* _Exercise aim_: Check every line of the following material for the word "computer", then say how many have it, with no other words.

⁂

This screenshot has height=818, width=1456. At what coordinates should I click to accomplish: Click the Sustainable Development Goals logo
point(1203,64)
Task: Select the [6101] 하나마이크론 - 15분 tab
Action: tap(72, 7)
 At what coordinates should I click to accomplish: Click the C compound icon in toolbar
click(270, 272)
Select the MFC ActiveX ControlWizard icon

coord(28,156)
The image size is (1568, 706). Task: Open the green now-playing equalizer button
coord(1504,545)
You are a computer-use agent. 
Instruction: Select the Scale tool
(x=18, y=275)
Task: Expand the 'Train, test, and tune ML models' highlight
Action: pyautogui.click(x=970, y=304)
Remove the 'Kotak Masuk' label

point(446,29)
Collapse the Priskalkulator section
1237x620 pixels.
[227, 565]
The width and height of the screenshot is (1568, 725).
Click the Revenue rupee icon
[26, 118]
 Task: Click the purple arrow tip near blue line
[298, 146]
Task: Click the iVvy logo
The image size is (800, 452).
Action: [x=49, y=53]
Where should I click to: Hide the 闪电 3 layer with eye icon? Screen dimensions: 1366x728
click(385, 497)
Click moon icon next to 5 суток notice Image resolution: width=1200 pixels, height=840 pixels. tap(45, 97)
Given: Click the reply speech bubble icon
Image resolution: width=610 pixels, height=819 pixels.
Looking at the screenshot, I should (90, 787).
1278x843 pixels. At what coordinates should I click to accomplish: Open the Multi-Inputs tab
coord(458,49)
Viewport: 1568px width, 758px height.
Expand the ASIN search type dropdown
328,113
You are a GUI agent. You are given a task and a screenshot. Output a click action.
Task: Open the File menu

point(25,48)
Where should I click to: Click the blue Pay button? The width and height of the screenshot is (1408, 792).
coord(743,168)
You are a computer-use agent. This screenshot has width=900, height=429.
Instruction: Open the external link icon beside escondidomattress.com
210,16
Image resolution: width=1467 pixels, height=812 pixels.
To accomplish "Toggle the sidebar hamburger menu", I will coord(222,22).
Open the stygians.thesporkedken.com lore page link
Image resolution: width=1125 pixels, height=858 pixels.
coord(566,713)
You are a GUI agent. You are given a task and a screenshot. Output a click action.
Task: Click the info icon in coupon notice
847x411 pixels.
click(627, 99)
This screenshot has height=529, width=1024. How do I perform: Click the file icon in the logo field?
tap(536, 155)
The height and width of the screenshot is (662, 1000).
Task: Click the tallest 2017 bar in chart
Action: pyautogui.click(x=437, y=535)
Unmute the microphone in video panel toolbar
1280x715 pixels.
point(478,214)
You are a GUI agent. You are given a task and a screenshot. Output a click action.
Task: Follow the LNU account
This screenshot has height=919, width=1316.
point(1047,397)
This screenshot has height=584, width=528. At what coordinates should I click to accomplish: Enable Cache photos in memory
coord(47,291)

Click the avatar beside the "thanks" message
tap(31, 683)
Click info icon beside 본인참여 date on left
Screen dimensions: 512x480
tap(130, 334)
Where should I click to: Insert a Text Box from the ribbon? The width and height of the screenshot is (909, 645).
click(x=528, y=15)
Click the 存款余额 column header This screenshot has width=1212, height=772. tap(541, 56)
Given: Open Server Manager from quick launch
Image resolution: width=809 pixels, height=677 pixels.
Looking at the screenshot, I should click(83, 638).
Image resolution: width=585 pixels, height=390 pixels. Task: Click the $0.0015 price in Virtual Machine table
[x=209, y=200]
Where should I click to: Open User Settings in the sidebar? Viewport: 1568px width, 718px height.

⁂

* _Written response_: 2